## SELECTED TEXT

<<<<

“People in Bible College and serving in ministry are supposed to tip-toe through spiritual sugar plums all day while God whispers sweet nothings in our ears.”

Recently a Christian friend asked me if I ever felt “dry” in my Christian life.  I chuckled.  Spiritual dryness is a reality that hits all believers. The first time it hits can be devastating. I was in Bible College and a part-time youth pastor when one of my “desert storm” experiences hit with a vengeance. Yeah, I know, people in Bible College and serving in ministry are supposed to tip-toe through spiritual sugar plums all day while God whispers sweet nothings in our ears. But just go with me.

It didn’t matter what I tried, nothing helped. God might as well have been dead. The Bible was dry, Church was dry (frankly some Churches are just dry anyway), worship was empty, and other believers were more irritating than usual, especially the bubbly types.

I’ve read suggested solutions for overcoming a spiritual wasteland  that included, praying, reading your Bible, going to Church, and hanging out with other believers. Sounds like the Twilight Zone!!! Let me offer another perspective.

>>>>

## INFORMATION GIVEN

<<<<

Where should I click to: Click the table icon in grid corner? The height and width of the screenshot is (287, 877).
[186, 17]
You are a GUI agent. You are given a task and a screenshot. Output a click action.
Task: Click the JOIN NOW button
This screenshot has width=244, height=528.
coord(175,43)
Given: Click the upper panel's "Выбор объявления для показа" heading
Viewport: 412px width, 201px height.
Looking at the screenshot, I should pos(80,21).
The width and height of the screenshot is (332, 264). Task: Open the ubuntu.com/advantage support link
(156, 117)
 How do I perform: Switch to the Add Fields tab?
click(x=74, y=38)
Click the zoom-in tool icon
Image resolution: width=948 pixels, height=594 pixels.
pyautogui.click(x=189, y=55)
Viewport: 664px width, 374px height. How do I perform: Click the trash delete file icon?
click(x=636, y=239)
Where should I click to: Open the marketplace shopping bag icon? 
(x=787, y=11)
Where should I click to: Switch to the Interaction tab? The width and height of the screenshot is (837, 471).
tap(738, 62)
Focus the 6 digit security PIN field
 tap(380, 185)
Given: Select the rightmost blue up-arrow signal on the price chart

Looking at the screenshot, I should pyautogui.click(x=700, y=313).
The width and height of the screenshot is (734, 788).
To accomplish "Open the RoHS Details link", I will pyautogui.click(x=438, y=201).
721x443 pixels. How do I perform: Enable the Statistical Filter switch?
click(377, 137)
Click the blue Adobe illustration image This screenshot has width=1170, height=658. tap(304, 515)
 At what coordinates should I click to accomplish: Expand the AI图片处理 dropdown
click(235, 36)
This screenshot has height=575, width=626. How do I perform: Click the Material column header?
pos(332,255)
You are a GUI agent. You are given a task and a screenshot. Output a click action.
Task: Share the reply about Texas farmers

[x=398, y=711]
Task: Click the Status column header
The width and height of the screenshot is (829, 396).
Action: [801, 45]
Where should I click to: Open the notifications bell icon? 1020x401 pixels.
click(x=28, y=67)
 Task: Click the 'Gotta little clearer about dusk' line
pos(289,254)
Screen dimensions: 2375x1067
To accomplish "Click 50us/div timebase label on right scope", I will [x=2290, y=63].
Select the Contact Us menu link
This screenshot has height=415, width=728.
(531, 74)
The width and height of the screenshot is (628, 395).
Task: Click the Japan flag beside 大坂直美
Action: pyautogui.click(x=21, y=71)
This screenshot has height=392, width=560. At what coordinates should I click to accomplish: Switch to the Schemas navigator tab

>>>>

Resume the piece on spiritual dryness from its final line, "Let me offer another perspective," and write what comes next.

## WRITTEN RESPONSE
Living by faith is more stable than living by feelings.

First, understand the purpose of dry times. Feelings aren’t the final judge on what is true or good. For example, it might feel great to slash the tires of a guy who dents our car but that doesn’t make it good. It might feel right, even exciting, to have an affair but that doesn’t make it right. Living in the spiritual desert isn’t fun but while there the need to live by feelings becomes less critical and the faith-walk gets clearer. 

When God seems dead and we don’t feel the spiritual warm fuzzies, it’s an opportunity to learn to walk by faith. Living by faith is more stable than living by feelings and God’s nearness doesn’t depend on how we feel. 

“I realize some think it’s a mark of spiritual maturity to always feel God’s nearness. Actually, it’s a mark of immaturity.”

Second, talk about it with your Christian friends. I realize some think it’s a mark of spiritual maturity to always feel God’s nearness. Actually, it’s a mark of immaturity. Babies require constant awareness of mommy’s presence. First graders cry when mommy leaves them at school for the first time. Even though some may think something is wrong with you, mature believers will confirm the recurring reality of spiritual dry times. A man whom God loved dearly wrote in Psalm 13, “How long will you hide your face from me?”  Even Jesus cried out, “My God, My God why have you forsaken me.”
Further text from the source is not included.